**** Textauszug ****

Dagie Brundert

Über radikale Änderungen und das Vergnügen daran

Ich erinnere mich an zwei Momente in meinem kleinen Kinderleben, die schon früh meine Wege vorwegnahmen:

Bild 1: ich sitze auf dem Klo und starre die Wand an. Die Wand ist halbhoch mit Holz getäfelt und voller Muster. Ich sehe ganz klar tolle Welten in ihr, momentan ein Pferd im Sprung. Es kann sein, dass mir morgen schon was anderes ins Auge piekst!

Bild 2: meine Mutter muss mir von einem älteren Nachbarmädchen unbedingt immer ihre vollen Schulhefte, die sie nicht mehr benötigt, bringen. Ich brauche sie dringend zur Umgestaltung! Mit meiner ungefährlichen Kinderschere schneide ich Text- und Bildteile aus und arrangiere sie um, wie es mir gefällt.

Seit meinem relaxten Studium an der HdK laufe ich auf zwei Gleisen und das gefällt mir gut. Ich bezeichne mich als halbe Künstlerin. Halb Broterwerb, halb kunstexperimentierend.

Durch Zufall bin ich in meinen ersten dicken Job hineingeraten: Layouterin in der taz. Was hab ich ihn geliebt! Hektische Redakteurinnen, schnelle Entscheidungen, was gut aussieht, Bildauswahl, passt, raus damit. Und es gab noch nicht einmal Mäuse! Also, ich meine: Computermäuse, nicht Geldmäuse.

Nebenher, auf meinem anderen Gleis, bin ich eine analoge Bildermacherin. Habe vor über 30 Jahren den Zauber der Super-8-Filmerei entdeckt, entwickelt mittlerweile, da fast alle Labors dichtgemacht haben, meine Filme selber, und das auch noch hauptsächlich mit biologischem Entwickler! Da sind noch Welten zu erforschen!

**** Bereitgestelltes Material ****

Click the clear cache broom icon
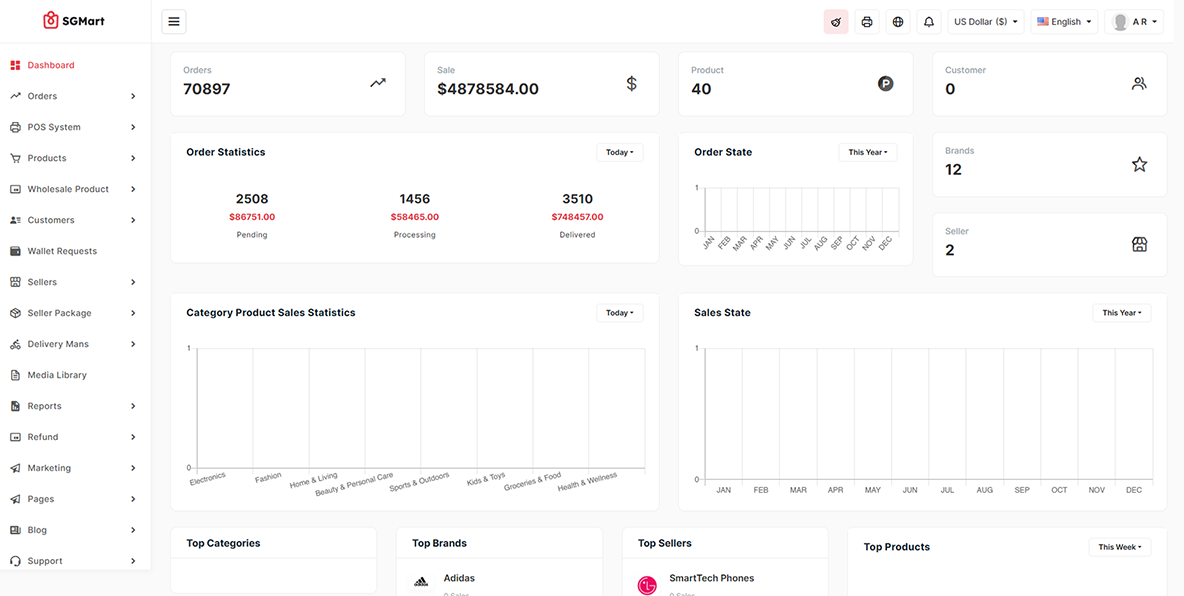 [x=836, y=22]
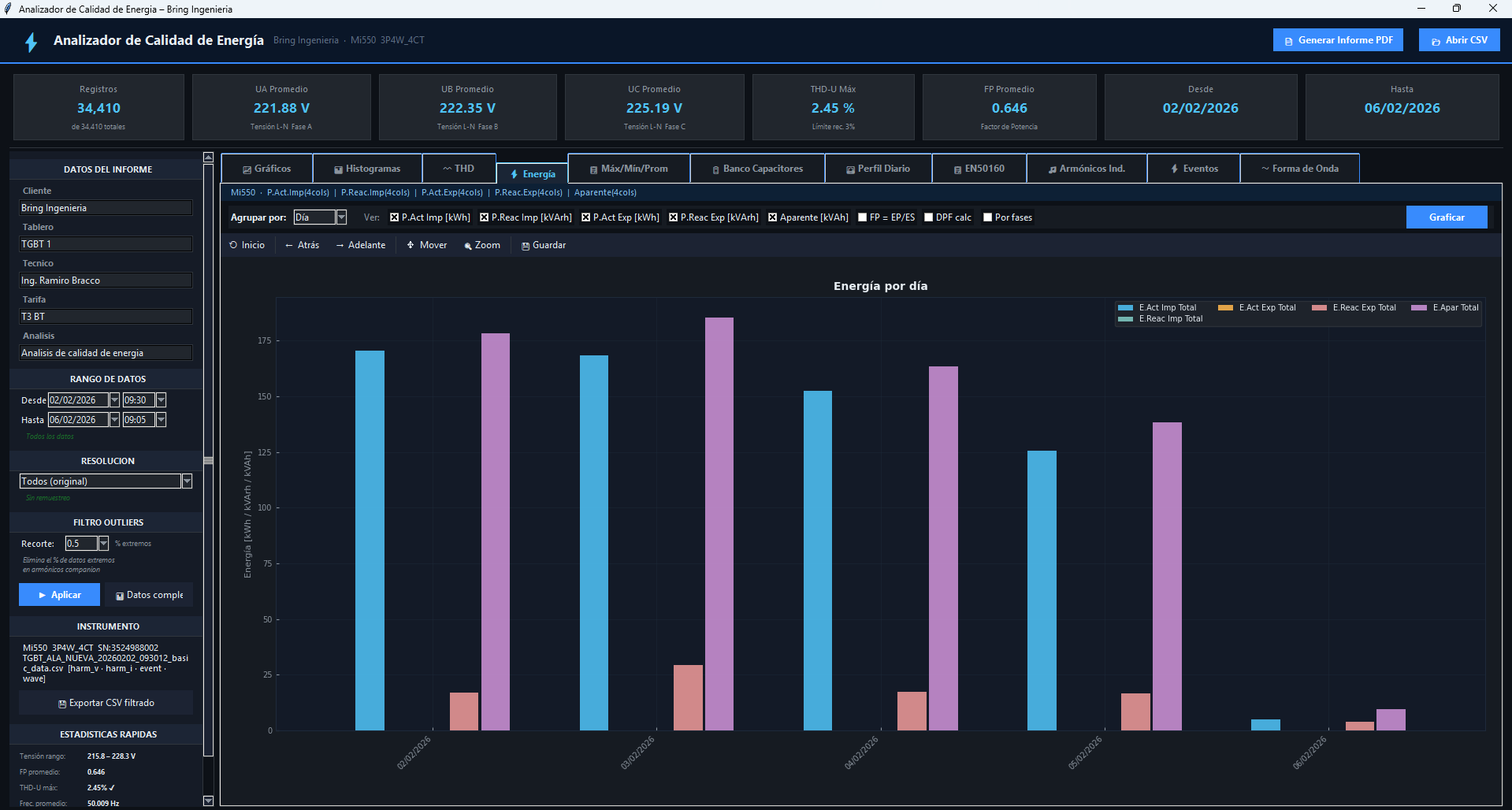1512x810 pixels.
Task: Click Exportar CSV filtrado button
Action: click(x=106, y=703)
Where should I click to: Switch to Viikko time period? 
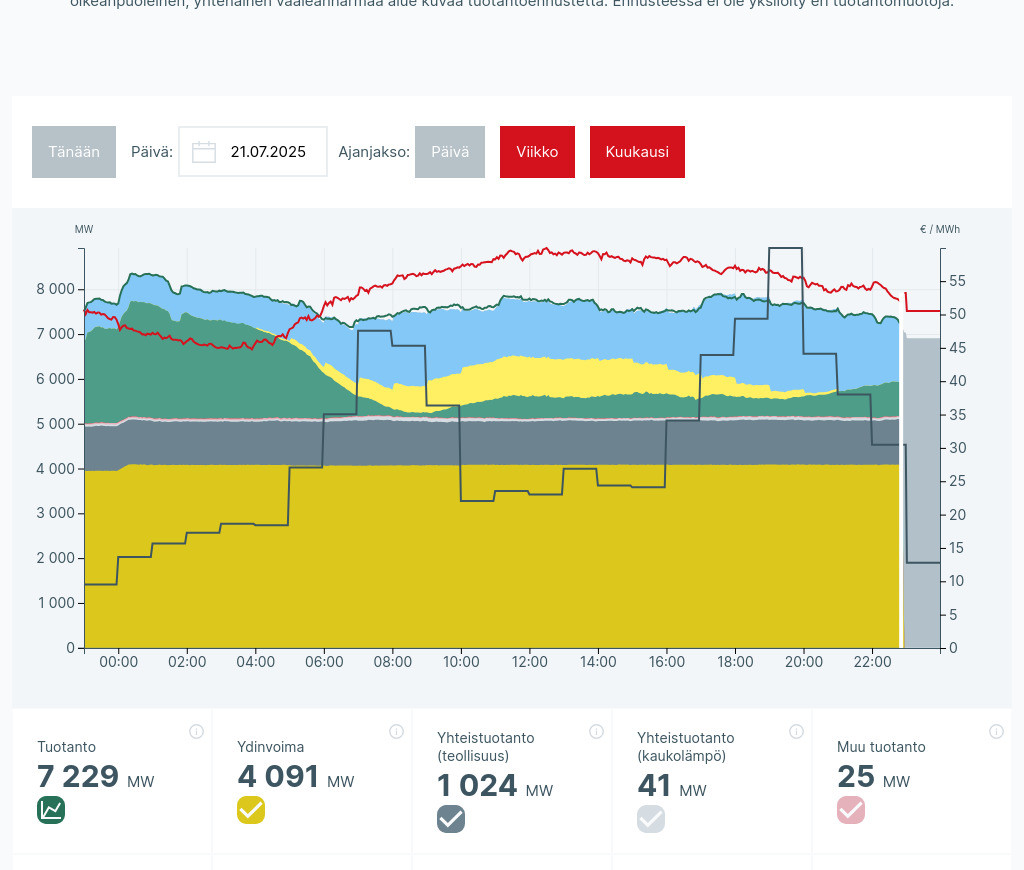(537, 152)
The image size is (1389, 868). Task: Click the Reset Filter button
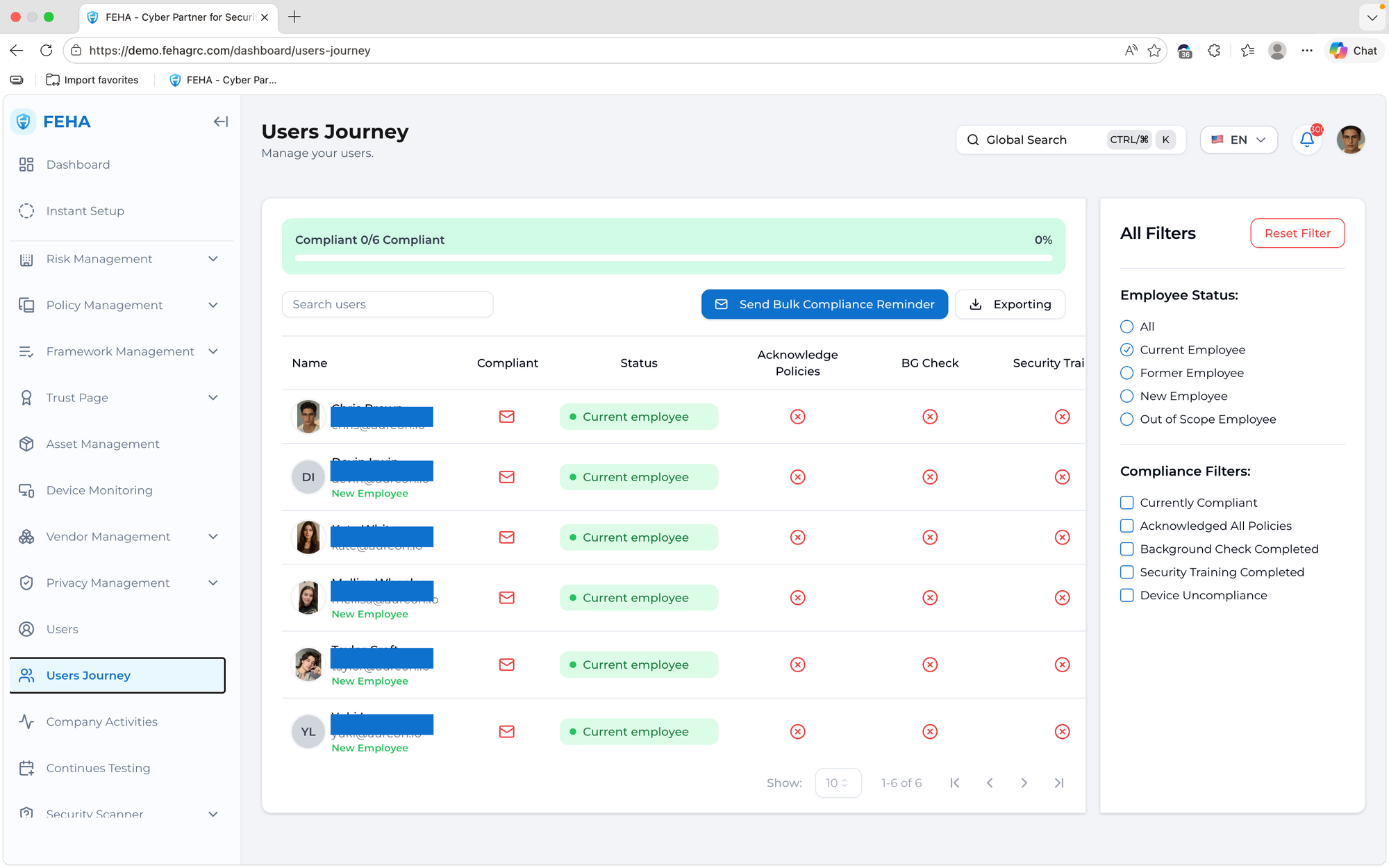pos(1297,233)
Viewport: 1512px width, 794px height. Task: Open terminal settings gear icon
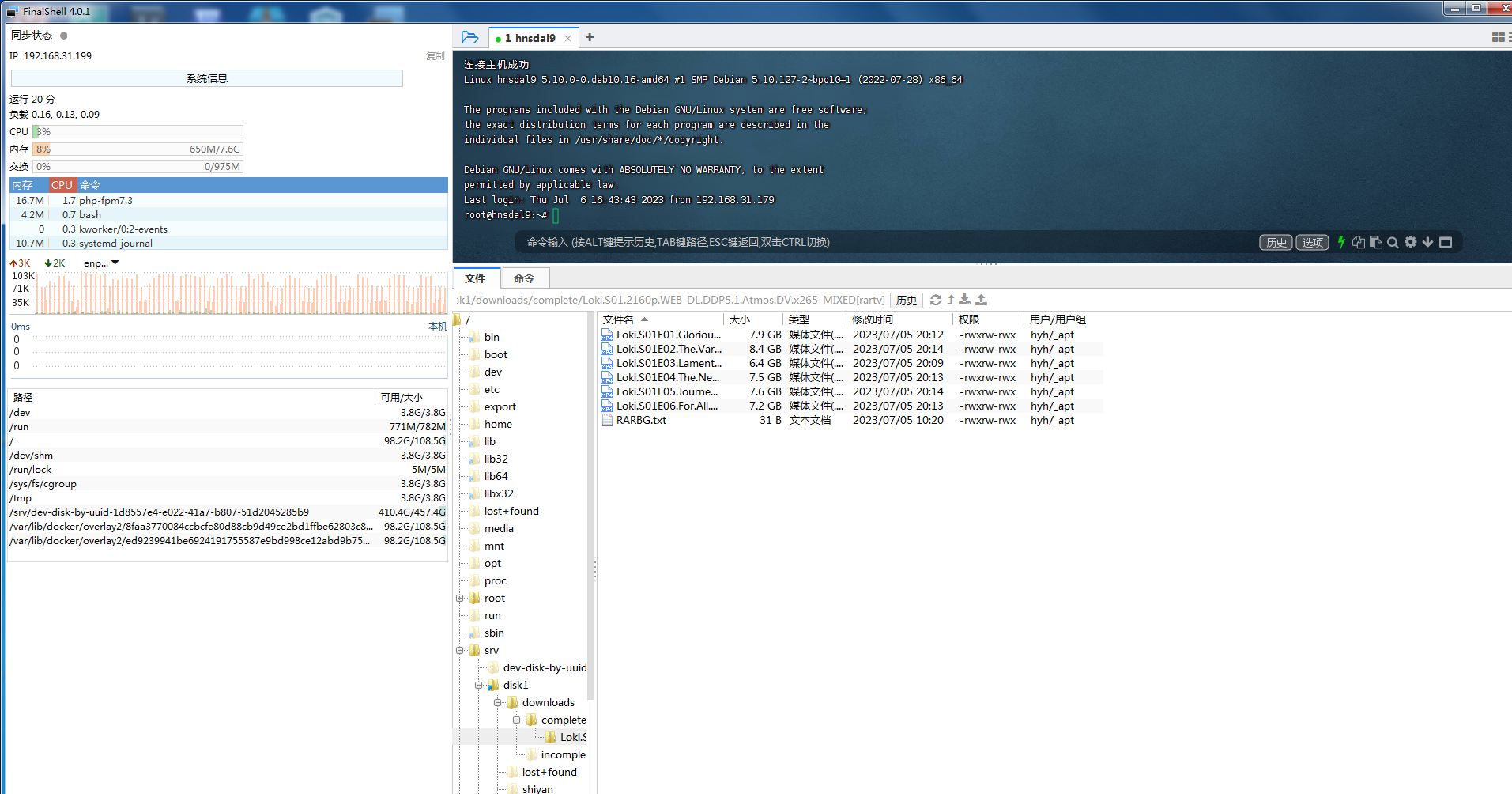pos(1410,242)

****

**Auszuführende Aufgabe**: Fassen Sie den Textauszug in zwei Sätzen zusammen. Die Einträge sind eigenständiges Material und gehören nicht zum Textauszug.

**Lösung**: Die Erzählerin erinnert sich an zwei Kindheitsmomente: Sie sah in einer getäfelten Holzwand Welten, und sie zerschnitt alte Schulhefte, um Text- und Bildteile neu anzuordnen. Seit ihrem Studium an der HdK arbeitet sie halb für den Broterwerb, wobei ihr erster großer Job der als Layouterin bei der taz war, und halb als analoge Bildermacherin, die ihre Super-8-Filme inzwischen selbst entwickelt.